### Stored data
== Segment start ==

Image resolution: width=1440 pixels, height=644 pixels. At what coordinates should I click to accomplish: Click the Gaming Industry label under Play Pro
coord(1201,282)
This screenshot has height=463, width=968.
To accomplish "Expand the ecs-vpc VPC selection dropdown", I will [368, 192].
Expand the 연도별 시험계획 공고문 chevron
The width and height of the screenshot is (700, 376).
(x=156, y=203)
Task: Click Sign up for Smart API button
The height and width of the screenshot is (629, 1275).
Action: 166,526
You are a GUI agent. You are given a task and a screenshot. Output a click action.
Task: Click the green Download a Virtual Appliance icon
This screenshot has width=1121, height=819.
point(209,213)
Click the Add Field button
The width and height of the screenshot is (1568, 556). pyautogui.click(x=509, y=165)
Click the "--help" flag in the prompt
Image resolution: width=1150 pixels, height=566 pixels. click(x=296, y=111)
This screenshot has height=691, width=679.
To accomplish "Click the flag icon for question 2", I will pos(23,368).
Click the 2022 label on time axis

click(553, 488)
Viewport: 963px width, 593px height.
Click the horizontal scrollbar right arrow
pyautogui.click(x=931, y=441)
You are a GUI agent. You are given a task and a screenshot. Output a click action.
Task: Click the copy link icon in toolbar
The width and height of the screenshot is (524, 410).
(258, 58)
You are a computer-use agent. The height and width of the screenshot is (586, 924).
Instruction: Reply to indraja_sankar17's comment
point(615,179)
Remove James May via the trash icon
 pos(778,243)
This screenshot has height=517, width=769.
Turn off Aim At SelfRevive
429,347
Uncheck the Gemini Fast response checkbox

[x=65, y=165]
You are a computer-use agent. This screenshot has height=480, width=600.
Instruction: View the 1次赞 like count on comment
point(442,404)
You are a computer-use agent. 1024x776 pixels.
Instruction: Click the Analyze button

== Segment end ==

### ABOUT THIS TASK
Repeat the data above starting at the line with "Turn off Aim At SelfRevive" and ending at its last line, exactly, with no other lines.

### RESULT BELOW
Turn off Aim At SelfRevive
429,347
Uncheck the Gemini Fast response checkbox

[x=65, y=165]
You are a computer-use agent. This screenshot has height=480, width=600.
Instruction: View the 1次赞 like count on comment
point(442,404)
You are a computer-use agent. 1024x776 pixels.
Instruction: Click the Analyze button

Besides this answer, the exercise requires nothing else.